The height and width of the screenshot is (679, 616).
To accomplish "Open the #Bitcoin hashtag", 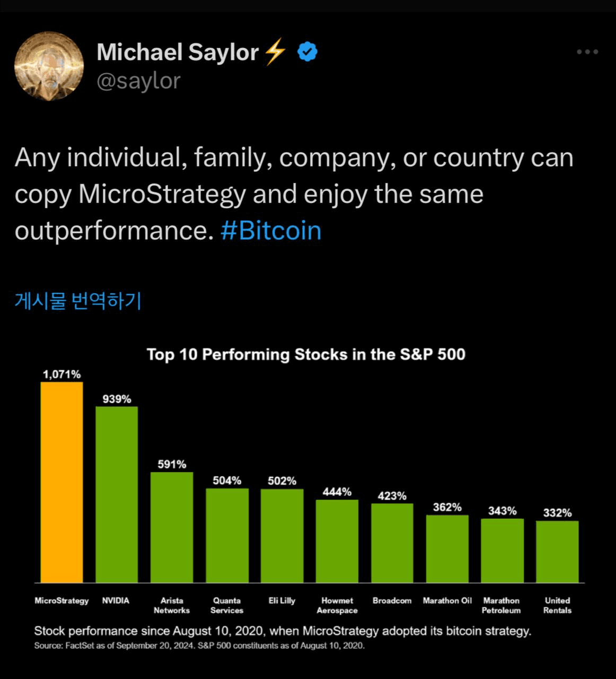I will [x=271, y=231].
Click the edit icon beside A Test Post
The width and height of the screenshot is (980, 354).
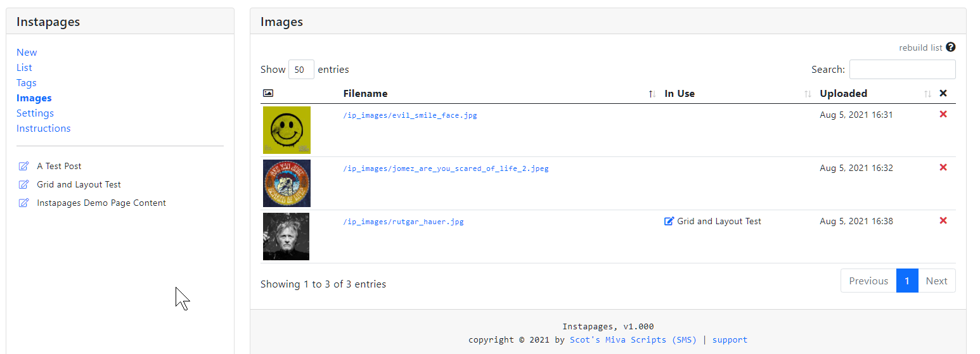(x=24, y=166)
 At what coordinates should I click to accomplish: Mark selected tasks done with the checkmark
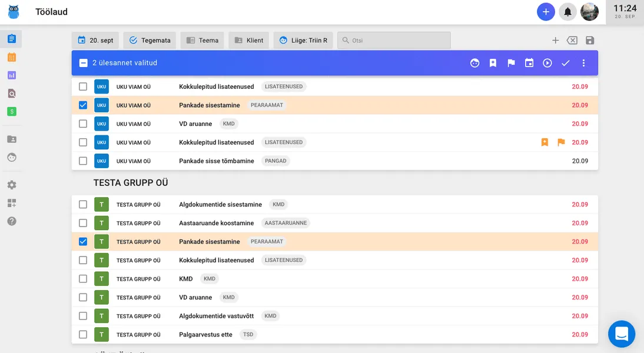(x=566, y=63)
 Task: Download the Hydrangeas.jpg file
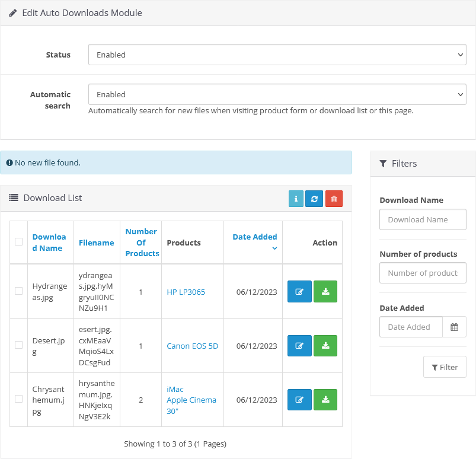[325, 291]
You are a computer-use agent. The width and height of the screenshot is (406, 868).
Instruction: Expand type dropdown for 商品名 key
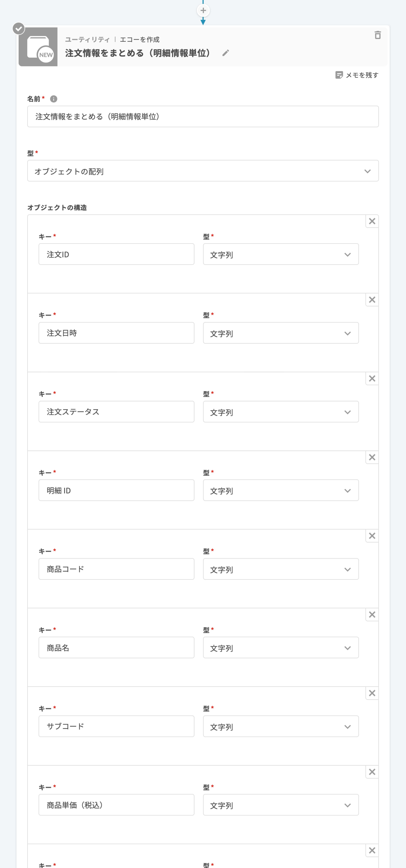(280, 648)
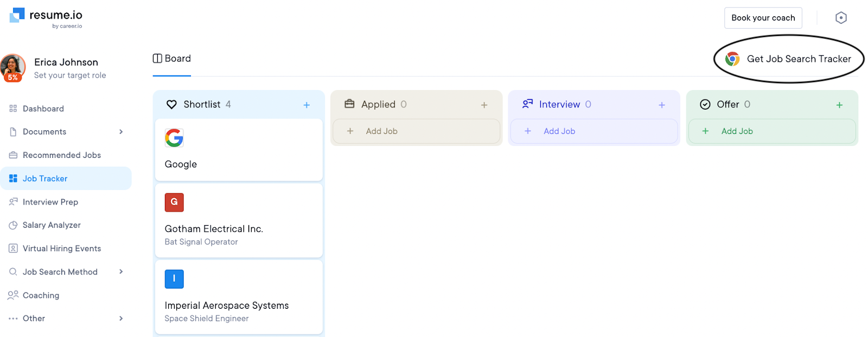Go to Salary Analyzer in sidebar
The width and height of the screenshot is (868, 337).
(52, 225)
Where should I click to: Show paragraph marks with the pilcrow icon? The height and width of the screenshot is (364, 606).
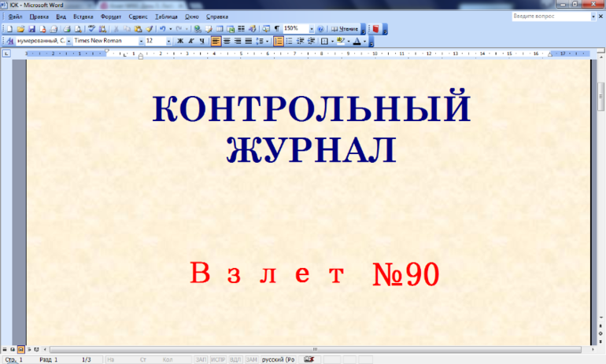click(276, 28)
#####
→ TASK DIRECTIONS
The range to set down runs from the line containing "You are a computer-use" through the final line of the data, both ends included; give it exactly and drop the pictures.

→ WRITTEN REPLY
You are a computer-use agent. The width and height of the screenshot is (406, 868).
Instruction: Expand type dropdown for 商品名 key
(280, 648)
Go to Salary Analyzer in sidebar
The width and height of the screenshot is (868, 337).
(52, 225)
Where should I click to: Show paragraph marks with the pilcrow icon? The height and width of the screenshot is (364, 606).
click(276, 28)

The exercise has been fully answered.